Start of INFORMATION GIVEN

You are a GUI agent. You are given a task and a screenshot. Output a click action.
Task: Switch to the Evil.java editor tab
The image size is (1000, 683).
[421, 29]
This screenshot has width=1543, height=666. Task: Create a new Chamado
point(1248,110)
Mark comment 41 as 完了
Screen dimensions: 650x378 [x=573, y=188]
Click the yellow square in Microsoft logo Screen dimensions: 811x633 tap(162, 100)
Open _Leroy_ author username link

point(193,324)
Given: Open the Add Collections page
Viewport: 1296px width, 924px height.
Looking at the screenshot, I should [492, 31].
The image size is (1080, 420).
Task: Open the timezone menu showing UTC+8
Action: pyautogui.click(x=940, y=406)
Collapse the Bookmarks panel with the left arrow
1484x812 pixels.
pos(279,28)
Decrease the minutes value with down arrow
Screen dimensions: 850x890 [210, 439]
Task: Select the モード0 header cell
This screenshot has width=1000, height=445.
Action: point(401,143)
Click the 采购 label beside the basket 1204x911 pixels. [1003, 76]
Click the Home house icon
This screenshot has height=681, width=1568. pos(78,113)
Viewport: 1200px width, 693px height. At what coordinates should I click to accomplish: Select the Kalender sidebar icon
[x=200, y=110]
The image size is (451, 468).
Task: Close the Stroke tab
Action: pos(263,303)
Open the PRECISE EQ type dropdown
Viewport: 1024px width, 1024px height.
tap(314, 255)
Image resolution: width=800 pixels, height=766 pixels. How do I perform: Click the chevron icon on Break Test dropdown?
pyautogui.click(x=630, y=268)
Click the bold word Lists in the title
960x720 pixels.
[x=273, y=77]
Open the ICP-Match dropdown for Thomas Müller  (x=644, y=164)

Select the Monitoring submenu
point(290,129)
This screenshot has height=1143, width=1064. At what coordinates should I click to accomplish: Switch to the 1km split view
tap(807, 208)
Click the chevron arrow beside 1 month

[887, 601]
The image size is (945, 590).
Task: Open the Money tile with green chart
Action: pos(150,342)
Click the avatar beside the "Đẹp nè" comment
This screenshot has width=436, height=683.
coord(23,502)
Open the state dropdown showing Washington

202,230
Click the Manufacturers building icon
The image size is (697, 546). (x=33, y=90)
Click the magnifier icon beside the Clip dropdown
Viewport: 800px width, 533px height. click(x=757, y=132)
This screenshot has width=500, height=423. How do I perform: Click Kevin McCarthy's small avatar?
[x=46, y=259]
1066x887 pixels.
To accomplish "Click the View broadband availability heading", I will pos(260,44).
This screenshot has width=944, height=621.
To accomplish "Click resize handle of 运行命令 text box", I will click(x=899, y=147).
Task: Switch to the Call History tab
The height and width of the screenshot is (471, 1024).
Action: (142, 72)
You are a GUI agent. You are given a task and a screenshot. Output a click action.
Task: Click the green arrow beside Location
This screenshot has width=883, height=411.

End of INFORMATION GIVEN

** WHAT YOU WILL DO **
The answer is to be the lines from the one holding "This screenshot has height=1143, width=1064." through the end of the data above, transcribed character for character, both ends included.

** EXERCISE OUTPUT **
This screenshot has height=1143, width=1064. At what coordinates should I click to accomplish: Switch to the 1km split view
tap(807, 208)
Click the chevron arrow beside 1 month

[887, 601]
The image size is (945, 590).
Task: Open the Money tile with green chart
Action: pos(150,342)
Click the avatar beside the "Đẹp nè" comment
This screenshot has width=436, height=683.
coord(23,502)
Open the state dropdown showing Washington

202,230
Click the Manufacturers building icon
The image size is (697, 546). (x=33, y=90)
Click the magnifier icon beside the Clip dropdown
Viewport: 800px width, 533px height. click(x=757, y=132)
This screenshot has width=500, height=423. How do I perform: Click Kevin McCarthy's small avatar?
[x=46, y=259]
1066x887 pixels.
To accomplish "Click the View broadband availability heading", I will pos(260,44).
This screenshot has width=944, height=621.
To accomplish "Click resize handle of 运行命令 text box", I will click(x=899, y=147).
Task: Switch to the Call History tab
The height and width of the screenshot is (471, 1024).
Action: (142, 72)
You are a GUI agent. You are given a task and a screenshot. Output a click action.
Task: Click the green arrow beside Location
This screenshot has width=883, height=411.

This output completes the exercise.